● Problem description
Of the lines listed below, return exactly those that run from the line containing "Where should I click to: Copy" through the line containing "Image resolution: width=1952", both included.

**** Supplied entries

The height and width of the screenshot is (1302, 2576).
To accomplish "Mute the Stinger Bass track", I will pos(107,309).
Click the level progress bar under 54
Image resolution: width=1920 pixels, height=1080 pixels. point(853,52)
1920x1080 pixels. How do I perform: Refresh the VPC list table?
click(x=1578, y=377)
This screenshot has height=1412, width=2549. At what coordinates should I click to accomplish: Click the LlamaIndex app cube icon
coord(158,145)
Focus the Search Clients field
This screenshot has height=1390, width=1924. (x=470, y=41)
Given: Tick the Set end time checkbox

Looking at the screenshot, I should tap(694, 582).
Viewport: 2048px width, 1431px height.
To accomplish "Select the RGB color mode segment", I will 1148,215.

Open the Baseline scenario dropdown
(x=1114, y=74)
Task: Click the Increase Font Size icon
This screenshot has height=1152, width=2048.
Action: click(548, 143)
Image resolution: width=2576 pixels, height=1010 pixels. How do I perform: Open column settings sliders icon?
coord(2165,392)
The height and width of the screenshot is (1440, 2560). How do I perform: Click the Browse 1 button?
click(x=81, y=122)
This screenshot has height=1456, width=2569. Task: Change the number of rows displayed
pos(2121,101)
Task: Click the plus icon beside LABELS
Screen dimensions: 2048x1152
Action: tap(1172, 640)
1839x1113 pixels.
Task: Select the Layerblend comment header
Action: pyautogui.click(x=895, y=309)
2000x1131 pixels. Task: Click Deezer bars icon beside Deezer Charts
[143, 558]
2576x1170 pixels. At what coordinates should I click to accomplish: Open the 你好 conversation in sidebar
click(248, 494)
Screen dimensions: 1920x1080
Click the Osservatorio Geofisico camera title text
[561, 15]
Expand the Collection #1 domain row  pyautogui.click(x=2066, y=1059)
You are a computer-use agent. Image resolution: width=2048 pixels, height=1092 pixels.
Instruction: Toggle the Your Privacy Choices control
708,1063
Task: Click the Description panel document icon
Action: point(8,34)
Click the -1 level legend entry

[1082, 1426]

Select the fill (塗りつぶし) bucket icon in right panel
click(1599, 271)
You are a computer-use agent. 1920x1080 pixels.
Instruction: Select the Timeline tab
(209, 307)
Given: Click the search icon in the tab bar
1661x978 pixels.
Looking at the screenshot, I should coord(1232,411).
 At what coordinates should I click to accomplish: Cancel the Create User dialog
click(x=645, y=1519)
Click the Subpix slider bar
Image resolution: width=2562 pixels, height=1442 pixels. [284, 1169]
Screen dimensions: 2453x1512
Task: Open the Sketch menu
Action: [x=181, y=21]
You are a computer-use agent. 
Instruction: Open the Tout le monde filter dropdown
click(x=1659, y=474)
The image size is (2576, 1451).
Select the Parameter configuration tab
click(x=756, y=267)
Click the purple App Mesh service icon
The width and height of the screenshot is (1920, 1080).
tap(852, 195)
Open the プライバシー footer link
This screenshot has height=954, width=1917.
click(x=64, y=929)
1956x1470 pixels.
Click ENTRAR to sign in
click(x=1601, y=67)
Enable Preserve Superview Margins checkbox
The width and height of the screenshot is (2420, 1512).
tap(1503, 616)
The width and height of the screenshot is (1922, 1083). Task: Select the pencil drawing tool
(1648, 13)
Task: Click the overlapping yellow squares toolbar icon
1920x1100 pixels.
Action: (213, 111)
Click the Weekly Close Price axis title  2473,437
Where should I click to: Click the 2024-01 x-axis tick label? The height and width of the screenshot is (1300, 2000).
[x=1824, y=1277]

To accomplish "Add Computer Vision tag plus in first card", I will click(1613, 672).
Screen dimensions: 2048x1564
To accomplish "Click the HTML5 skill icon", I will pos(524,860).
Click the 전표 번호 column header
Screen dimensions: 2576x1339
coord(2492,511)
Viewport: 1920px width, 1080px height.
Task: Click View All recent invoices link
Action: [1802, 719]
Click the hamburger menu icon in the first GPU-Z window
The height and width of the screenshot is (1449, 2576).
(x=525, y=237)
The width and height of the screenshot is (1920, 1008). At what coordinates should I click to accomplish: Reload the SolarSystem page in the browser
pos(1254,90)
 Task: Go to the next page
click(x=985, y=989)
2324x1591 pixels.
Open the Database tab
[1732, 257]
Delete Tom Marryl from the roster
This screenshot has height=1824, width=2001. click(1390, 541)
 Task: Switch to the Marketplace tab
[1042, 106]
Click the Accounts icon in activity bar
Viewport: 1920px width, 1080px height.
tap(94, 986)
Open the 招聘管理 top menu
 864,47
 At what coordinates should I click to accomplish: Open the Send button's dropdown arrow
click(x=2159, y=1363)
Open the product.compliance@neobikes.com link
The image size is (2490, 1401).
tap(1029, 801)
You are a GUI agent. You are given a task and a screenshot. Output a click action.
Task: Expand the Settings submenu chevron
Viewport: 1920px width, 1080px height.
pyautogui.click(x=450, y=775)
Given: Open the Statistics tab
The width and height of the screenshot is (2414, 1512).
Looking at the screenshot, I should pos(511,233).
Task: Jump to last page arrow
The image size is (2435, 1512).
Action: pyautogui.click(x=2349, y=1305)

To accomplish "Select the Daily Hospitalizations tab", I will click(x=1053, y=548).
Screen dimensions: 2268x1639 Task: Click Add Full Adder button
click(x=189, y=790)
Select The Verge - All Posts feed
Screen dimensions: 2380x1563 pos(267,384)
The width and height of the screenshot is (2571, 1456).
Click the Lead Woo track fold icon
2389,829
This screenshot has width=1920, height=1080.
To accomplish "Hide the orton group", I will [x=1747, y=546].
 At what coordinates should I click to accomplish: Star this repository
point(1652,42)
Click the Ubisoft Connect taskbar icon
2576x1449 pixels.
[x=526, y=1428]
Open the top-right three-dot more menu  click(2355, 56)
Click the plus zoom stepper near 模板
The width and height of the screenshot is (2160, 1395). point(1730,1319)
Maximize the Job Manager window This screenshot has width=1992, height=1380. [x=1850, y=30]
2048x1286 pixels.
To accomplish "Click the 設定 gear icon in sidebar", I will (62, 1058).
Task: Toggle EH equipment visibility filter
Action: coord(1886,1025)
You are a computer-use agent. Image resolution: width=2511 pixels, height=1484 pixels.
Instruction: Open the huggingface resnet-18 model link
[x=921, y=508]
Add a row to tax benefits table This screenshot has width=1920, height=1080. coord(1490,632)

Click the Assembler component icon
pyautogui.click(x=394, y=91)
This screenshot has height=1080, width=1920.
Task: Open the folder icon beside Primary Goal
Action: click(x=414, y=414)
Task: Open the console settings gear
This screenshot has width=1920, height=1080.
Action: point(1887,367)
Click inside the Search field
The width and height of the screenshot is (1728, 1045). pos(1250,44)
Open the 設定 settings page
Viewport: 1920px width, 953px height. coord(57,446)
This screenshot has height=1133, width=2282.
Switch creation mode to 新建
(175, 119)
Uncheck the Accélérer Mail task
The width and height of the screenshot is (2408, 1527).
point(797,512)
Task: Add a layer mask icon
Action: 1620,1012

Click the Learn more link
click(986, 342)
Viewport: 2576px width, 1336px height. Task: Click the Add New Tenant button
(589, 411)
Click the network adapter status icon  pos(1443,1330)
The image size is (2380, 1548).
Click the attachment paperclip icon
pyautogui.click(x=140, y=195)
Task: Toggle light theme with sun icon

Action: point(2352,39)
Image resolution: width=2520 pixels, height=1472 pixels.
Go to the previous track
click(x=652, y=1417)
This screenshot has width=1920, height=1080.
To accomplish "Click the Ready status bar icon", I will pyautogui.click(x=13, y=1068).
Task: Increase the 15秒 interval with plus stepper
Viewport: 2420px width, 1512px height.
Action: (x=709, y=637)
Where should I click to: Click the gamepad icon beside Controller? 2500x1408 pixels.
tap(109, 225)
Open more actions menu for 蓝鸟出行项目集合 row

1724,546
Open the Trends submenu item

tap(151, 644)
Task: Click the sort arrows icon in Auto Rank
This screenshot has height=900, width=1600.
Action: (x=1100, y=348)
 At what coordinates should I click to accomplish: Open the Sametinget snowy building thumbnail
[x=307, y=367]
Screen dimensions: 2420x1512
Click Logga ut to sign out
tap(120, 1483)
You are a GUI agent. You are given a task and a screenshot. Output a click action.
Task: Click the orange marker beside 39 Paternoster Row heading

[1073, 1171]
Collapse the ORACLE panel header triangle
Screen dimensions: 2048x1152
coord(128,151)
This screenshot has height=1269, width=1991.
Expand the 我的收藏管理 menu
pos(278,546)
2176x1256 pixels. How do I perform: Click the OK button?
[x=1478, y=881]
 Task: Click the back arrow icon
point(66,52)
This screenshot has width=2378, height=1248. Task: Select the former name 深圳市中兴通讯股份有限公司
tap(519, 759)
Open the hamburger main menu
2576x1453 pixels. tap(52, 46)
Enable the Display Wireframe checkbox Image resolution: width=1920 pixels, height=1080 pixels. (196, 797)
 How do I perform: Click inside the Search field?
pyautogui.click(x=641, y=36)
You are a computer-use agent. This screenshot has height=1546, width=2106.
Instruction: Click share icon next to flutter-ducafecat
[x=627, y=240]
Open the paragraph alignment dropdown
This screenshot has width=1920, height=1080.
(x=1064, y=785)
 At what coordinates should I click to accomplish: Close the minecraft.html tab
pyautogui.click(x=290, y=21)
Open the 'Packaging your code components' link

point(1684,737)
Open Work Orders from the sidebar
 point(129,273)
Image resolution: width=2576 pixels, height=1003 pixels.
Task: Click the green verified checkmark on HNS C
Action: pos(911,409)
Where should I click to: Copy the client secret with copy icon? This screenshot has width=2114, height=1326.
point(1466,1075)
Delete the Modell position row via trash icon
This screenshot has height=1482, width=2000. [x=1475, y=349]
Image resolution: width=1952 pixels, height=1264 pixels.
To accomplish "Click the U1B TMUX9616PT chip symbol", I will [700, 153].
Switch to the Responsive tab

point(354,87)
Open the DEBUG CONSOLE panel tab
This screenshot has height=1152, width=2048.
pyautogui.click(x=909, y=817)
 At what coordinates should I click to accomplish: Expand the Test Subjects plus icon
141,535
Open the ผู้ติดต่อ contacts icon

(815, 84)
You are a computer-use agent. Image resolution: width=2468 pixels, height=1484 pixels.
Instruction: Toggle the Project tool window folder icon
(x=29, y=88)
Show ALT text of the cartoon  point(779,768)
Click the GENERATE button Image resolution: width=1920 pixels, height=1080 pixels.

********

● Finished exercise
Where should I click to: Copy the client secret with copy icon? This screenshot has width=2114, height=1326.
point(1466,1075)
Delete the Modell position row via trash icon
This screenshot has height=1482, width=2000. [x=1475, y=349]
Image resolution: width=1952 pixels, height=1264 pixels.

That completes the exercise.